MODULATION OF SECRETION OF VASOACTIVE MATERIALS FROM HUMAN AND BOVINE ENDOTHELIAL-CELLS BY CYCLIC STRAIN

The effects of cyclical expansion and relaxation of the vessel wall on endothelial cell metabolism have been modeled using a uniaxial strain device and cultured endothelial cell monolayers. Also, the effects of stopping and then restarting cyclic strain on metabolite secretion rates were determined. Secretion rates of prostacyclin (PGl(2)), endothelin, tissue plasminogen activator (t-PA), and plasminogen activator inhibitor-type 1 (PAl-1) by endothelial cells were constant over 24-h periods. The secretion of both PGl(2) and endothelin was enhanced in cells exposed to high physiological levels of cyclical strain (10% at 1 Hz) compared with controls, while t-PA production was unaltered.

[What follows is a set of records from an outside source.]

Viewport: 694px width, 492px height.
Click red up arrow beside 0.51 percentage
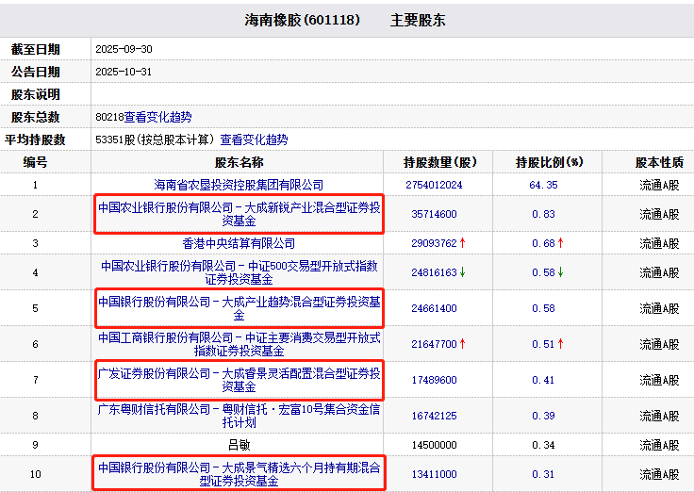tap(562, 344)
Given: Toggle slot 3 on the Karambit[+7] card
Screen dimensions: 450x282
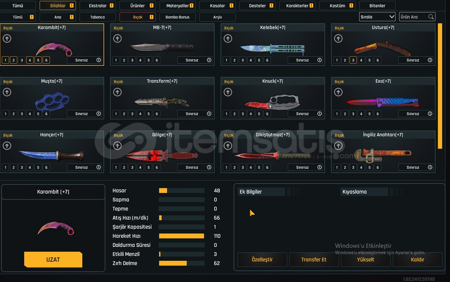Looking at the screenshot, I should pyautogui.click(x=22, y=60).
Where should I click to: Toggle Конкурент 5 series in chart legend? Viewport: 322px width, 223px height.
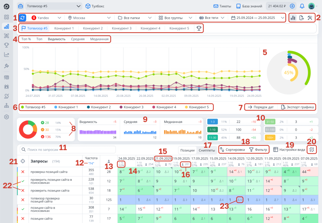(x=197, y=107)
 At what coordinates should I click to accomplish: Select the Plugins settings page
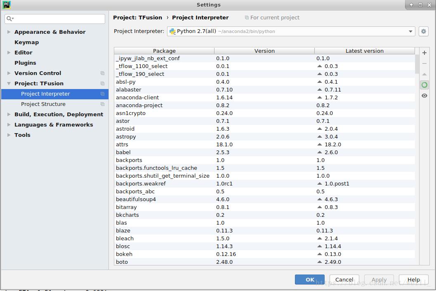[x=25, y=63]

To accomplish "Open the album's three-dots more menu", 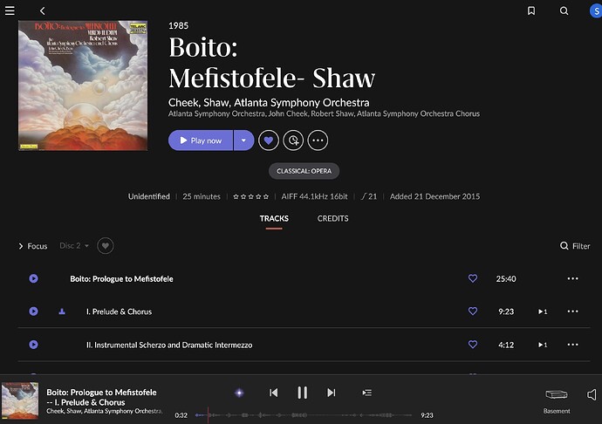I will point(318,140).
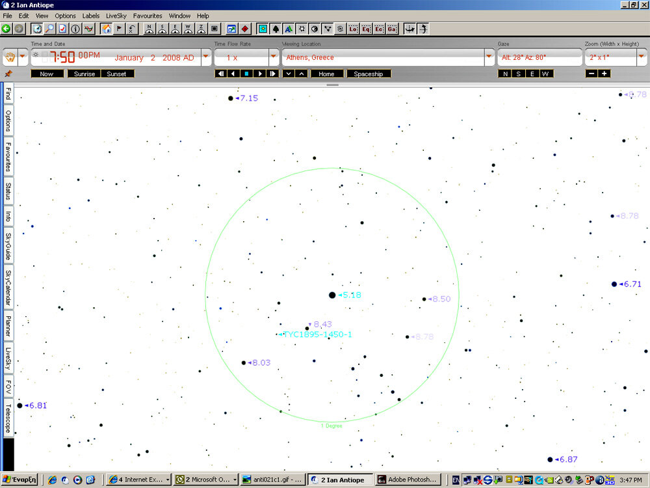Viewport: 650px width, 488px height.
Task: Open the Viewing Location dropdown arrow
Action: click(489, 57)
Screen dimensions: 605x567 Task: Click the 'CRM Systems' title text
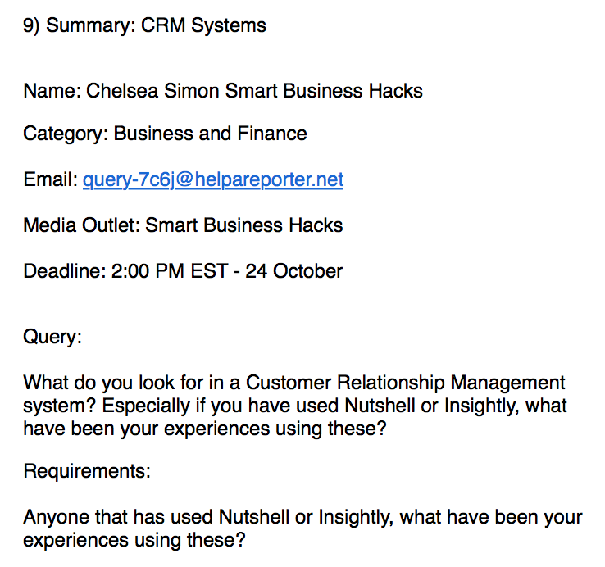pos(204,26)
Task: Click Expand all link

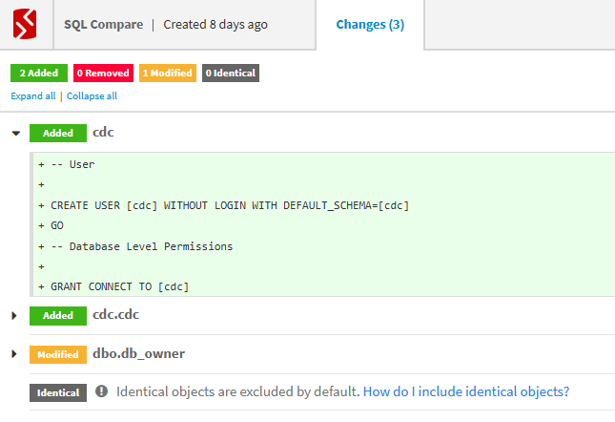Action: point(32,96)
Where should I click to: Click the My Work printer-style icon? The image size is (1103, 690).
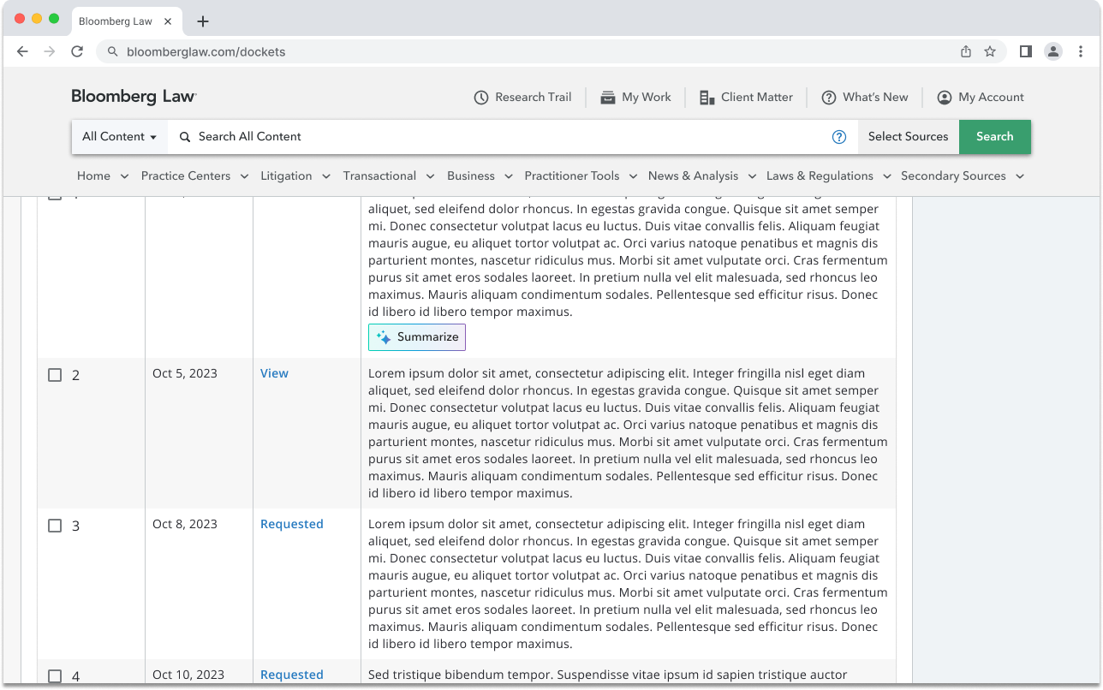pyautogui.click(x=608, y=97)
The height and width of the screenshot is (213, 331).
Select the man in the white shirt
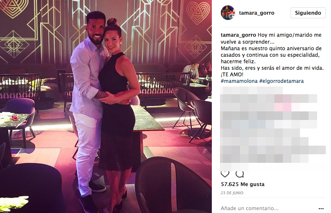click(x=88, y=110)
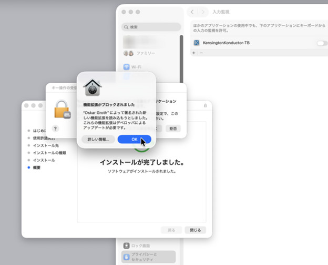
Task: Open ロック画面 in the sidebar
Action: (138, 246)
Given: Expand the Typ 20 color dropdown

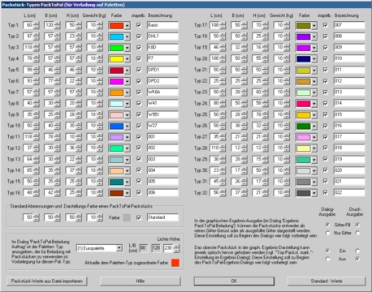Looking at the screenshot, I should [314, 59].
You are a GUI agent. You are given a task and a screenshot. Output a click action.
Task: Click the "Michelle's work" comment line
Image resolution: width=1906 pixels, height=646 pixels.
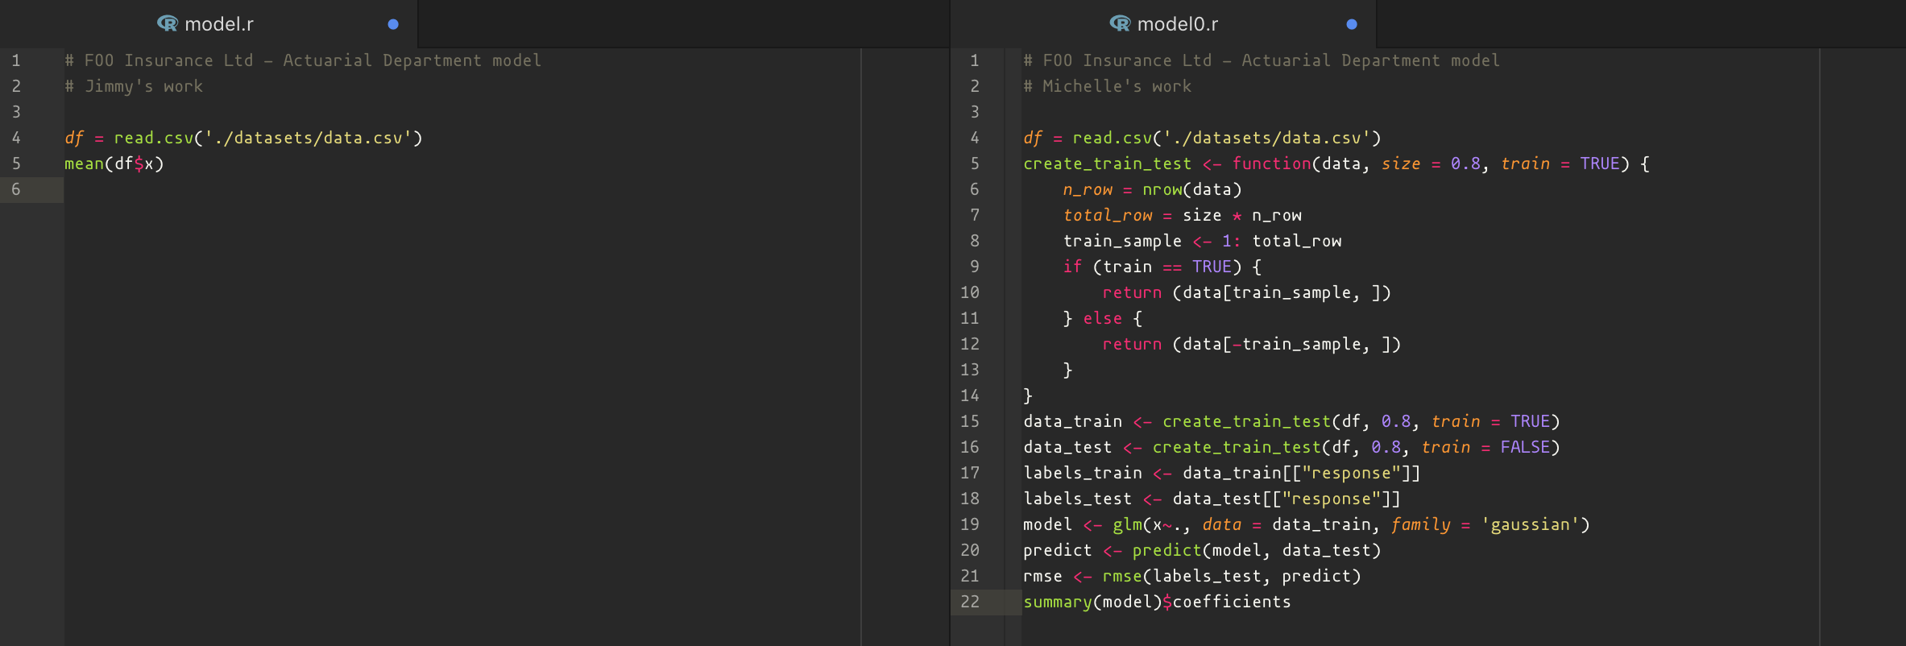tap(1107, 86)
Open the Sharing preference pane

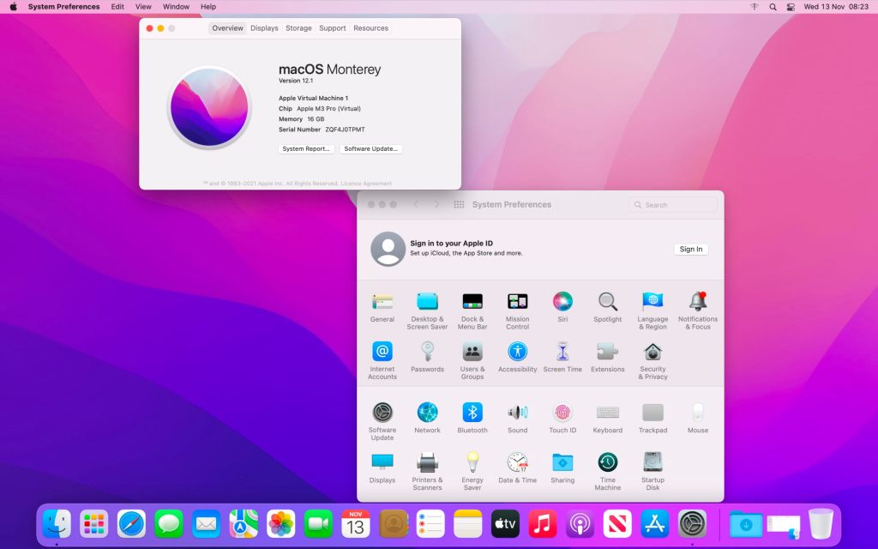[562, 463]

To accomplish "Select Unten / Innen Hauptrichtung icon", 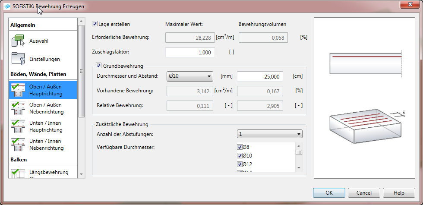I will pyautogui.click(x=18, y=126).
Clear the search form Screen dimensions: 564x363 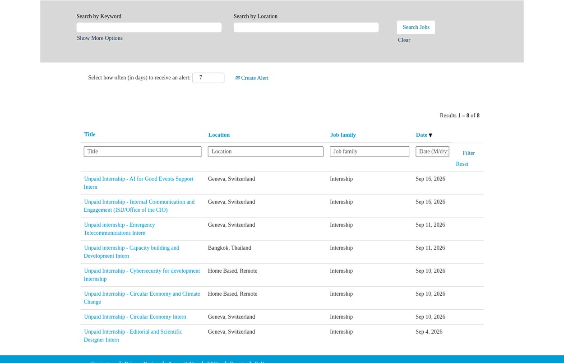[x=404, y=40]
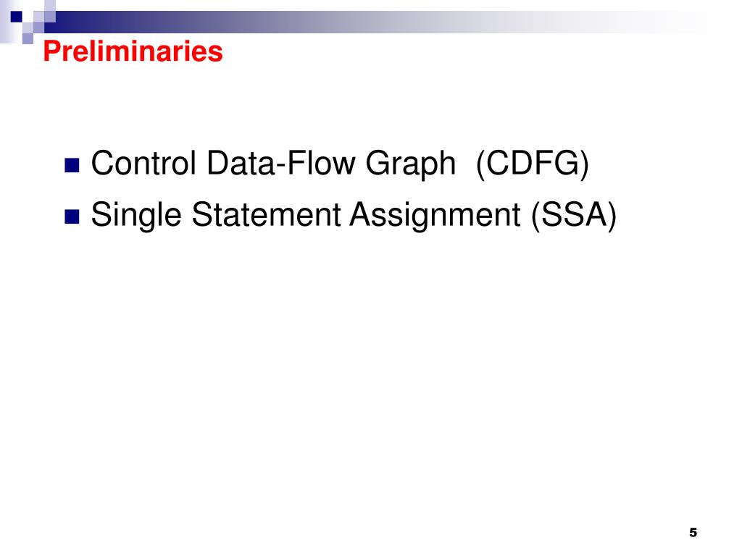
Task: Click the closing parenthesis after CDFG
Action: coord(585,164)

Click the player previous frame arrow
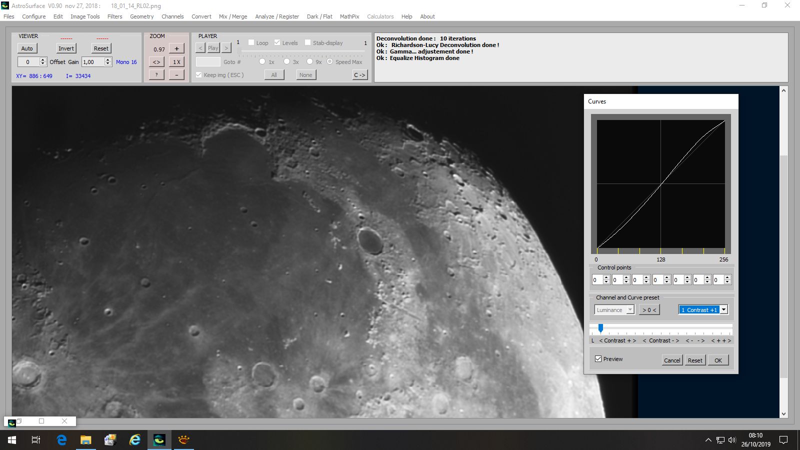click(x=201, y=48)
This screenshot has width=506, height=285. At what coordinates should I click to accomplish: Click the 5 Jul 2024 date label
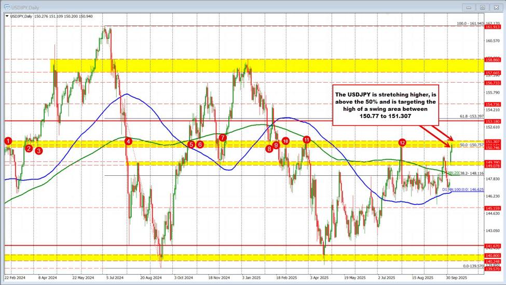coord(108,278)
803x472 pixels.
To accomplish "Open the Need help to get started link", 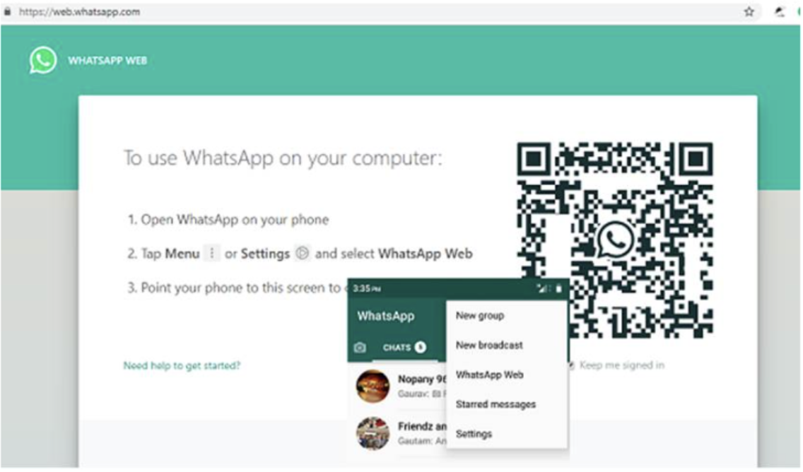I will (x=182, y=365).
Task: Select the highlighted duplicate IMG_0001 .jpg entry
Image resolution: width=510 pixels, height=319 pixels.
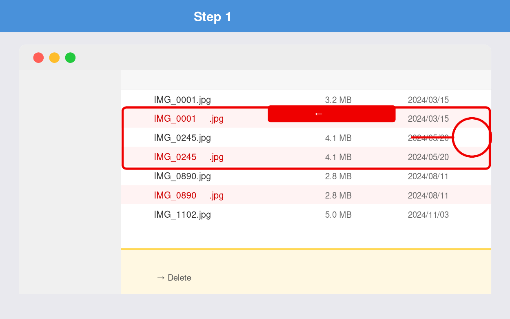Action: click(x=188, y=118)
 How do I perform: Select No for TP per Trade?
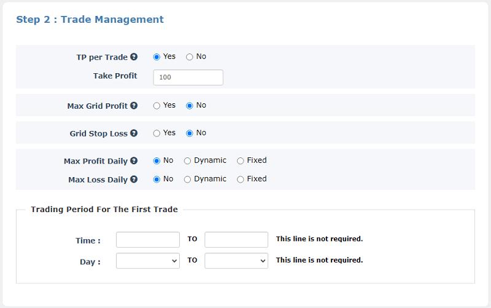coord(190,57)
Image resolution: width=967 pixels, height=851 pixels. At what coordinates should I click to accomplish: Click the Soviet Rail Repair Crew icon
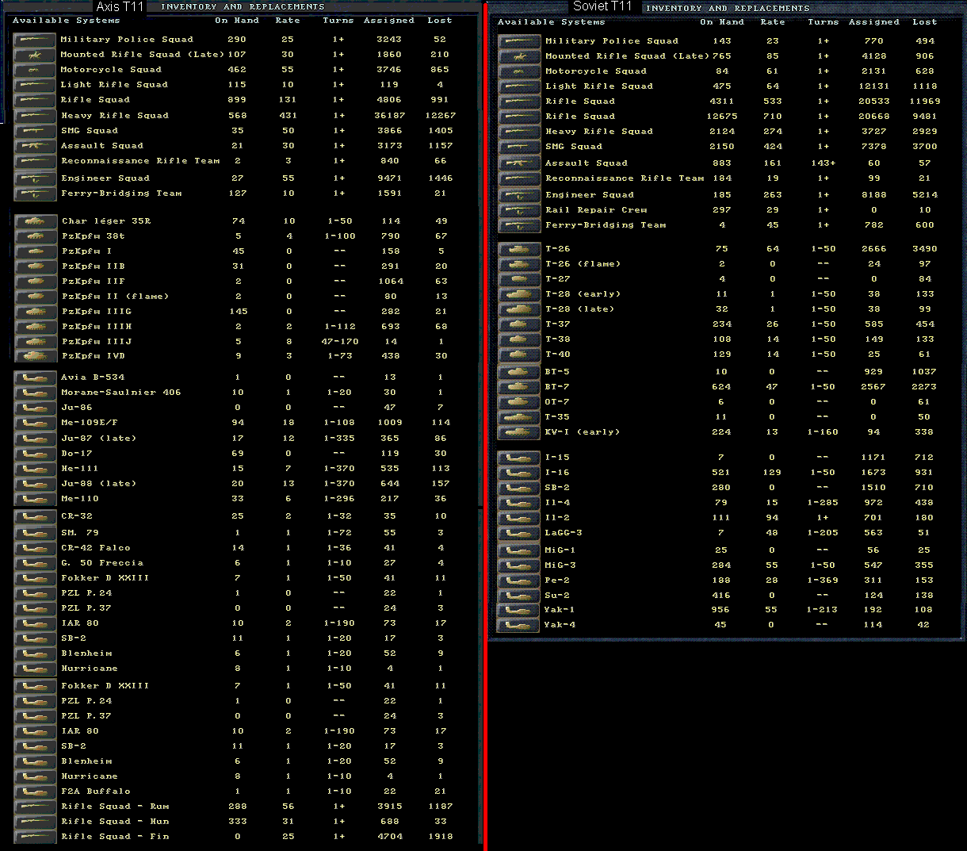point(518,209)
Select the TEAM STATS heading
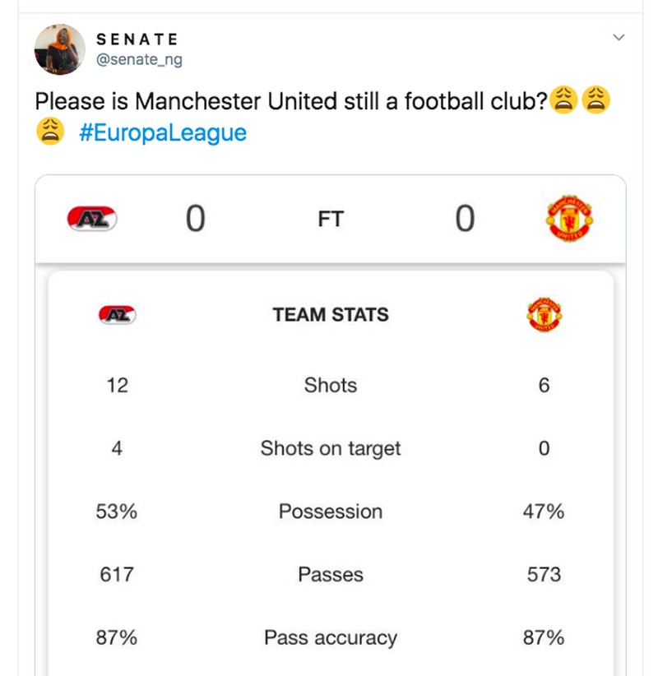 (x=331, y=314)
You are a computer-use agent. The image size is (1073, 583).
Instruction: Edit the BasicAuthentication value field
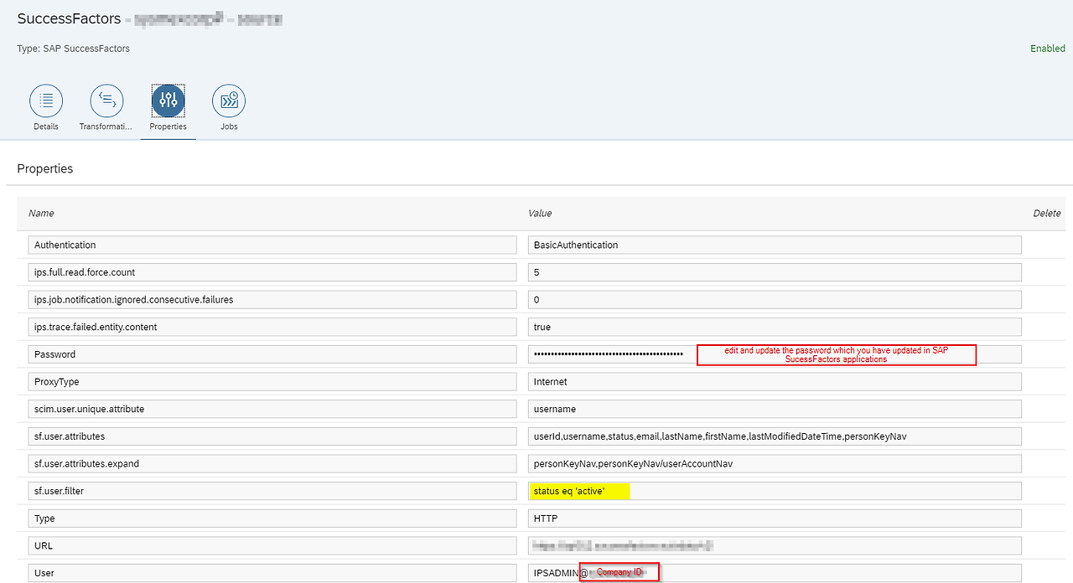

These results were true for both human and bovine endothelial cells. Characterization of the response of human endothelial cells to cyclical strain made evaluation of stretch effects on PAl-1 secretion possible. A nearly twofold increase in PAl-1 secretion by cells exposed to arterial levels of strain was observed. Endothelin secretion remained elevated even after strain was stopped for 12 h, while PGl(2) secretion returned to control values upon cessation of cyclic stretch. These results indicate that physiological levels of cyclic mechanical strain can significantly modulate secretion of vasoactive metabolites from endothelial cells. The changes seen in secretion are, in some cases, quite different from those caused by arterial levels of fluid shear stress exposure. (C) 1994 John Wiley and Sons, Inc.